The Pembina Institute also supports an LRT for Scarborough. They maintain it would deliver twice as much service for every dollar invested.

By any measure, the subway option shouldn’t even be on the table.

The 30,000 riders per hour subway capacity is overkill.

Peak ridership is expected to grow to only 9,000 by 2031.

The subway option will cost about twice as much and, according to Pembina, attract only 23 million riders a year compared to 31 million for an LRT.

By supporting a subway, Tory is placing a $910-million (USD $772.2 million) tax burden on the shoulders of Toronto taxpayers.

Fully $745 million (USD $632.1 million) of this has to come from a property tax surcharge, which amounts to $41 a year (USD $34.79) for 30 years for the average homeowner.

That’s on top of the tax hikes that will inevitably flow from the rest of Tory’s election agenda.

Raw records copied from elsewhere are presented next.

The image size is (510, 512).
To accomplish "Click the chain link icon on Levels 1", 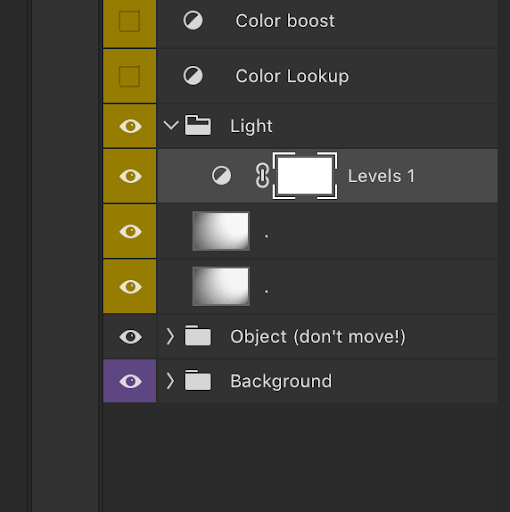I will [x=262, y=176].
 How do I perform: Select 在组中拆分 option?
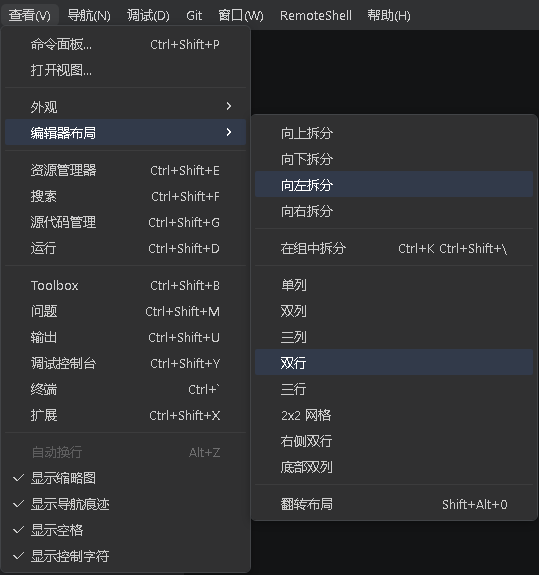click(x=394, y=248)
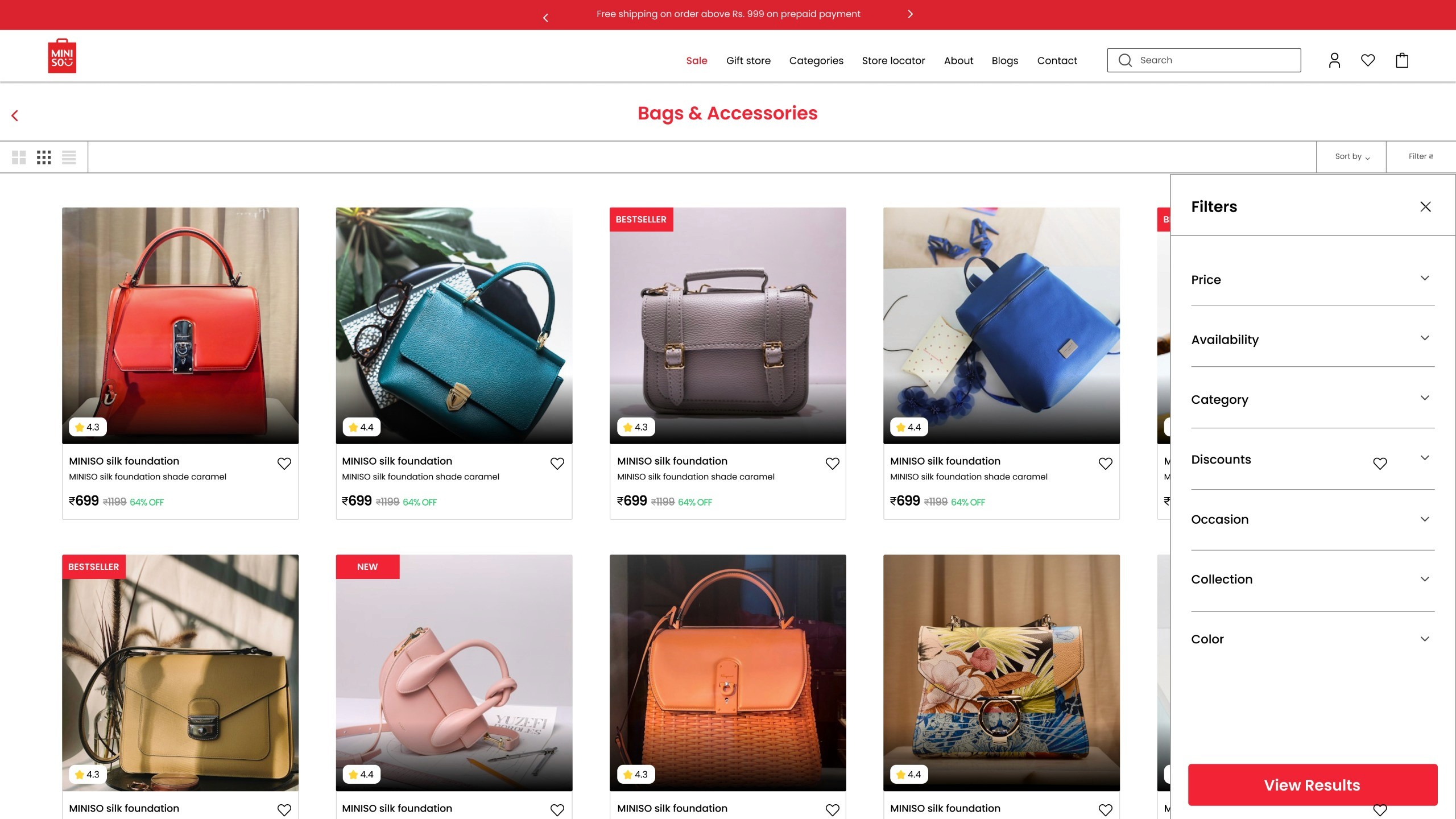Screen dimensions: 1456x819
Task: Open the Sale menu item
Action: point(697,60)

But when it comes to Tory’s own SmartTrack plan, he stresses it will not burden local taxpayers and must go through a rigorous examination process.

He said recently, The express purpose of what we’re doing here is to move forward with a fact-based, transparent process.

This begs the question: why does SmartTrack get a comprehensive fact-based analysis while the Scarborough subway doesn’t?

Part of the answer rests with Wynne, who backed the subway option in an effort to win seats in vote-rich Scarborough.

Tory went along in pursuit of Liberal support for his mayoralty bid and for future favours.

Wynne compromised sound transit planning while chasing the 2013 byelection seat in Scarborough-Guildwood and more recently in the June provincial election.

She committed the $1.4 billion (USD $1.18 billion), originally meant for an LRT, to the subway link, knowing it was not the best financial or operating option.

During the last election Wynne promised all future transit infrastructure investments would be based on a rigorous business case analysis.

She still hasn’t explained why this decision-making process isn’t being applied to the Scarborough transit link.

Her political strategy worked.

The Liberals won all five Scarborough seats.

But if the subway link is built, these seats will cost taxpayers an additional $1.6 billion (USD $1.35 billion) and saddle Scarborough with a transit solution that’s inferior to an LRT.

Does all this have a familiar ring?

Surely by now Wynne has developed the ability to see a billion-dollar boondoggle coming down the track.

Building a subway extension into Scarborough has all the hallmarks of a spending scandal.

It’s unlikely that Wynne or Tory will still be around for the opening in 2023.

But tax-weary Toronto and provincial voters will be.

And by then they’ll still be paying for an overbuilt and underused transit white elephant.

There’s still time for Wynne and Tory to put the Scarborough transit link through the same rigorous value-for-money analysis they say is being applied to every other transit investment.

It would go a long way toward showing they’re serious about making transit decisions based on costs and benefits rather than wasting money on parochial politics.